A. lappacea is associated with barley Mitchell grass (A. pectinata), Queensland bluegrass (Dichanthium sericeum) and Flinders grass (Iseilema membraceum). Generally, in New South Wales, where a greater incidence of winter rainfall and a less dominant rainfall pattern occurs the composition of Mitchell grasslands alters to that found in Queensland. The most outstanding differences being a greater proportion of shrubs (family Chenopodiaceae) and winter growing medics in New South Wales.
Unlike many other native grasses, Astrebla spp. will retain a high proportion of ripe seed on the inflorescence (Inflorescence - a group of flowers borne on a stem) (or seed head). Seed yields have varied from 50 to 100 kg/ha (naked caryopses) for wild stands.
Harvesting can be undertaken at anytime over the summer months following good rainfall. The use of periodic irrigation is likely to mean multiple seed harvests can be obtained in any one growing season.
A. lappacea can be easily harvested with conventional crop headers or brush harvesters. Conventional headers need to have a low drum speed and reduced airflow, screens need to be adjusted so that both top and bottom screens are fully open.
Storage in dry cool environment is essential. Seed should be greater than 12 months of age when used and has a shelf life of about 5 years. Germination percentages should lie between 60–90%, it is rare for this species to have lower values for germination.

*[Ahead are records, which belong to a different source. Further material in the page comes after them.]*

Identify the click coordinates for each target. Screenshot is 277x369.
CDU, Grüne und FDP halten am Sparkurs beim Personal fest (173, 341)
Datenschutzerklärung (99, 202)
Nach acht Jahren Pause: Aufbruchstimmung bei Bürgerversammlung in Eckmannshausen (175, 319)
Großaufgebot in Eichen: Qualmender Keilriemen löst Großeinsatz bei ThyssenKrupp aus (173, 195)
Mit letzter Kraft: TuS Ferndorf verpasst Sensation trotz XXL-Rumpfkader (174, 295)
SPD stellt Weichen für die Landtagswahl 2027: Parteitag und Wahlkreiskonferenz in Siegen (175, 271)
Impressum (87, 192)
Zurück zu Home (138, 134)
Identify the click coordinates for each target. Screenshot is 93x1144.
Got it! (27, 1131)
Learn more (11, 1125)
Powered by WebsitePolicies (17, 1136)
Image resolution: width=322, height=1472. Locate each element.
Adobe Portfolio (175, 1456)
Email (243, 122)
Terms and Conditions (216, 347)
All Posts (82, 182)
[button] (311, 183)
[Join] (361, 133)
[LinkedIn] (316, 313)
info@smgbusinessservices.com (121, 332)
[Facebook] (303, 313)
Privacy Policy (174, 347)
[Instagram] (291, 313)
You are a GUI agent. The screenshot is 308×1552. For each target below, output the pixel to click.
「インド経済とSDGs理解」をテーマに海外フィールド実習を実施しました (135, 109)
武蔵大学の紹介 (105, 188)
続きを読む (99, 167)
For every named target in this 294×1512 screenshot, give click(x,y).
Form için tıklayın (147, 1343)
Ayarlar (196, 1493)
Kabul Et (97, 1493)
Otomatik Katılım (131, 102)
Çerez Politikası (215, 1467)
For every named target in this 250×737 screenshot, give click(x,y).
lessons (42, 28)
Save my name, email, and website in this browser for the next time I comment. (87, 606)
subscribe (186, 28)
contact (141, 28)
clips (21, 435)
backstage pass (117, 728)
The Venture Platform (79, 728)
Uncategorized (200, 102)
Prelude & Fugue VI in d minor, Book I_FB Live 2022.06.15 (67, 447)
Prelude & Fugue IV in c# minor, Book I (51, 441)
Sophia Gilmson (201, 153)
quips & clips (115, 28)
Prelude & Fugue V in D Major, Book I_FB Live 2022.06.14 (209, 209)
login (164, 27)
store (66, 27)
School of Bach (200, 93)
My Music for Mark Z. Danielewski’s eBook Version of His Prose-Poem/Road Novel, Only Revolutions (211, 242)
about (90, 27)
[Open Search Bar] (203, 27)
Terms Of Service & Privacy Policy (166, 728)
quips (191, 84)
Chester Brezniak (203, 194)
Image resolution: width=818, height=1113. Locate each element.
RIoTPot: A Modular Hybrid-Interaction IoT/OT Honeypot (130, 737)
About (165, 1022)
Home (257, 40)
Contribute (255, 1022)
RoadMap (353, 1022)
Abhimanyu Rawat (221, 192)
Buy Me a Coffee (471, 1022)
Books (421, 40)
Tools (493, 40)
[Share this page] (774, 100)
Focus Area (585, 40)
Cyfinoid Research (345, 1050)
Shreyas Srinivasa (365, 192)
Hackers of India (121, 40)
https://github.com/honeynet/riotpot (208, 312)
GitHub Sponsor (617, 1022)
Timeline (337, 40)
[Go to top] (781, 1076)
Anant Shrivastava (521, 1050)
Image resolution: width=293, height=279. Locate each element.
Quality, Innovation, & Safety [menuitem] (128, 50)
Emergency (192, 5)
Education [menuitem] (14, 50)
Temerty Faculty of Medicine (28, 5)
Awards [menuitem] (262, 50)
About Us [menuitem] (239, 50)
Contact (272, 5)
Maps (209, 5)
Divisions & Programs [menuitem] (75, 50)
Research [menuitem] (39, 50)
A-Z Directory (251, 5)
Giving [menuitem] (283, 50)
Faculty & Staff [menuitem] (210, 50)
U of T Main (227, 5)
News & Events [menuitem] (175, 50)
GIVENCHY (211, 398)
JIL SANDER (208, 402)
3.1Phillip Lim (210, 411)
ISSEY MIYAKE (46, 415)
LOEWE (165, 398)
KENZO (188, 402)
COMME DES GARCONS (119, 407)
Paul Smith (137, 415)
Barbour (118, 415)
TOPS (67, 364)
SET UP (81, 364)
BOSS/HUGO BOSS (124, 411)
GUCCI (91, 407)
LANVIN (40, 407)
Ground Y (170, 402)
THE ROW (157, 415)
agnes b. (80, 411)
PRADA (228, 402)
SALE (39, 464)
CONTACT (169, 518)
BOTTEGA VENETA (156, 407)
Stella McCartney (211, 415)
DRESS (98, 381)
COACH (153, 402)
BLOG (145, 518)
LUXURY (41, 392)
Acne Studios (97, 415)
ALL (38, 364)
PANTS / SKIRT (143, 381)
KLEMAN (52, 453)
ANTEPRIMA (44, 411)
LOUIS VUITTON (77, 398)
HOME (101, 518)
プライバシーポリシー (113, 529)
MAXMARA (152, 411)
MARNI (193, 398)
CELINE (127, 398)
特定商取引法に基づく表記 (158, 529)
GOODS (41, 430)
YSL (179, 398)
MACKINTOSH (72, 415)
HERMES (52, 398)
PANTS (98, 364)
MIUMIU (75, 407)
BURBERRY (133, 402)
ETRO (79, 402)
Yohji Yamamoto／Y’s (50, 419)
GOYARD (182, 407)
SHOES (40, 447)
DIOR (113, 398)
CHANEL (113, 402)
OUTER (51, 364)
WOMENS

Maximum germination percentages (>90%) can be achieved at temperatures between 20–40°C. Ideal sowing times are September/October or January/February avoiding the hottest part of summer when the soil surface dries out quickly. Astrebla spp. has a high water requirement and therefore it is best to sow when the soil moisture profile is close to full. Conventional seed bed preparation techniques for a cereal crop will apply to paddock preparation for Astrebla spp. Good rainfall or irrigation post sowing will assist in successful field establishment.
Naked and fluffy seed can be sown using conventional machinery. Buffel drum seeders have also been successfully used to sow fluffy seed. Seed can be broadcast into a weed free seedbed or into wheat stubble. Aerial seeding has also had some success. A light harrowing after broadcasting or aerial application will assist in achieving good soil/seed contact. For seed production, under irrigation, sowing rates greater than 8 kg/ha are recommended, for dryland pastures 1–2 kg/ha. Seed is sown shallow, at no more than 1 cm deep. Ideal sowing times are early or late summer.
Seedlings appear to have little tolerance to Atradex® and Glean®. For advice on herbicide recommendations contact your local NSW Agriculture agronomist.
A specialised root system found on mature plants allows this species to persist through droughts and under heavy grazing. Whilst this species is long-lived, recruitment of new seedlings occurs only infrequently. Astrebla spp. responds well to moderate grazing or cutting which tends to stimulate tillering (Tiller - aerial shoot usually lateral and basal and more or less erect) and seed production. As this species ages both the number and size of inflorescences are reduced, however, cutting and irrigation may help to promote new growth. A. lappacea is susceptible to frost and floods.